First thing is to convert that RSS feed into a set of data within Huginn. Let's read it using the website agent... Add an agent & then type "website" into the combobox:

Create a huginn agent to read the RSS feed (the website agent is a bit more flexible here)

You'll want to set the schedule box to something suitable (I went for 12h, but pick an interval that works for you).
Huginn will then let you edit the agent either in a "friendly" interface, or the "raw" json. I'll show you the json, but you can toggle that into the "friendly" version if you want.

{
  "url": "http://www.geekculture.com/joyoftech/jotblog/atom.xml",
  "mode": "on_change",
  "type": "xml",
  "expected_update_period_in_days": "10",
  "extract": {
    "title": {
      "css": "item title",
      "value": ".//text()"
    },
    "url": {
      "css": "item link",
      "value": ".//text()"
    }
  }
}
url is the RSS feed url, which is in xml format (as you can tell from the url)

The extract section tells Huginn to read the xml of the RSS feed & to create an entry for each <item>: in which the content of <item>'s <title> is assigned to the "title" variable & the content of <link> is assigned to the "url" variable. Which is great, but having a variable that has the title of each comic & the link to that comic's web page is not that much use as it stands.
We want to see the comic in NewsBlur, but want to get to it as quickly as possible in our RSS reader, so the next step is to follow that webpage url (which was in the RSS feed as <link>) & to find the comic (graphic) within it.
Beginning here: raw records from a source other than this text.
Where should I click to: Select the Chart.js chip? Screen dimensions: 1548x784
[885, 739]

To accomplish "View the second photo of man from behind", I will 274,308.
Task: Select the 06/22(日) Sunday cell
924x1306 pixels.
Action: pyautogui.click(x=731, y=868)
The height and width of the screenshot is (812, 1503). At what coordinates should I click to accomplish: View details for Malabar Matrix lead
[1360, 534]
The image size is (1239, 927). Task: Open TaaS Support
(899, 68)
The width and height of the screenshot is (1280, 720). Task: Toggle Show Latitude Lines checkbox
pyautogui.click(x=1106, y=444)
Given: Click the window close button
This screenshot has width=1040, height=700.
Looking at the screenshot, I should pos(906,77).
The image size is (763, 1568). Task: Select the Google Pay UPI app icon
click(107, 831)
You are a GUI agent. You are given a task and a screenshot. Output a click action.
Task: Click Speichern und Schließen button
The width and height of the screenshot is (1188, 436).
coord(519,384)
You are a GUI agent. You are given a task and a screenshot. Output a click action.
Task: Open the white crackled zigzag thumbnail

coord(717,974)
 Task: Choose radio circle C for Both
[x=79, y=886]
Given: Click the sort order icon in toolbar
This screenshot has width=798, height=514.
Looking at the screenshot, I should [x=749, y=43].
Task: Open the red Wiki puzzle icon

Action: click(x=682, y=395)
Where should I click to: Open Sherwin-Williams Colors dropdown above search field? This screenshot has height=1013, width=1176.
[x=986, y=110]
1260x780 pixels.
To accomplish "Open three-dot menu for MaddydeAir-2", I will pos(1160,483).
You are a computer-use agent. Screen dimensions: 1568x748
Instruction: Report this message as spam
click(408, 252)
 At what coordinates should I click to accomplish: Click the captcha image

So, we need to scrape a web page (for each comic). The one that is defined in the "url" part of the data that we just extracted.

First off we need another website agent (you know how to create that). Then we need to work out how to find that image of the comic. This new website agent will be fed by the previous agent, so the source section of the new website agent will need to be set to the name of the RSS reading agent that you've just created. We want to keep the information from that first Huginn agent, so set the mode to "merge". Then comes the fun part...
Let's get the json description for this agent out of the way, then go through what's happening:

{
  "expected_update_period_in_days": "5",
  "url": "{{url}}",
  "type": "html",
  "mode": "merge",
  "extract": {
    "comic": {
      "css": "p.Maintext img",
      "value": "substring-after(@src,\"../\")",
      "array": "true"
    }
  }
}

As you can see the input to this website agent is the {{url}} that was extracted in the previous agent's processing of the RSS feed's content. We're merging the data from that agent with the new variable ("comic") that is obtained from this agent - so that we can pass it all on the the output agent in the next step.
How do we extract the comic graphic from the web page that we extracted from the RSS - we need to know how to specify where it is... If you do a dry run of the previous website agent you'll get a set of variables for each RSS item, which contain the title & url for each entry. e.g.

{
  "title": "JoT #2786: A Chip Crisis!",
  "url": "https://www.geekculture.com/joyoftech/joyarchives/2786.html"
}

Copy the url of one of them & open that web page in your browser. Then right click on the comic's image & choose inspect (or similar).
I'm using Firefox here:

When you inspect, what you get is a window (frame) at the bottom of the page that shows you the html that's actually describing the page

We can tell from that html that the image we want is at "../joyimages/2786.png", but we need to be able to pull that "src" from the web page of each of the RSS items as they are published. Which means that we need to describe where that can be found. Time for some disppointment, if you right click on that line with the img tag & choose "CSS selector" (a good way to find the specific location of a piece of web page that you are interested in ) then you'll get a css specification of "p.maintext img"... but it turns out that there are two maintext sections, both of which contain images... (you can eitther show this in the inspect window, or by doing a dry run of this agent with array=true once you find out that you get an error!)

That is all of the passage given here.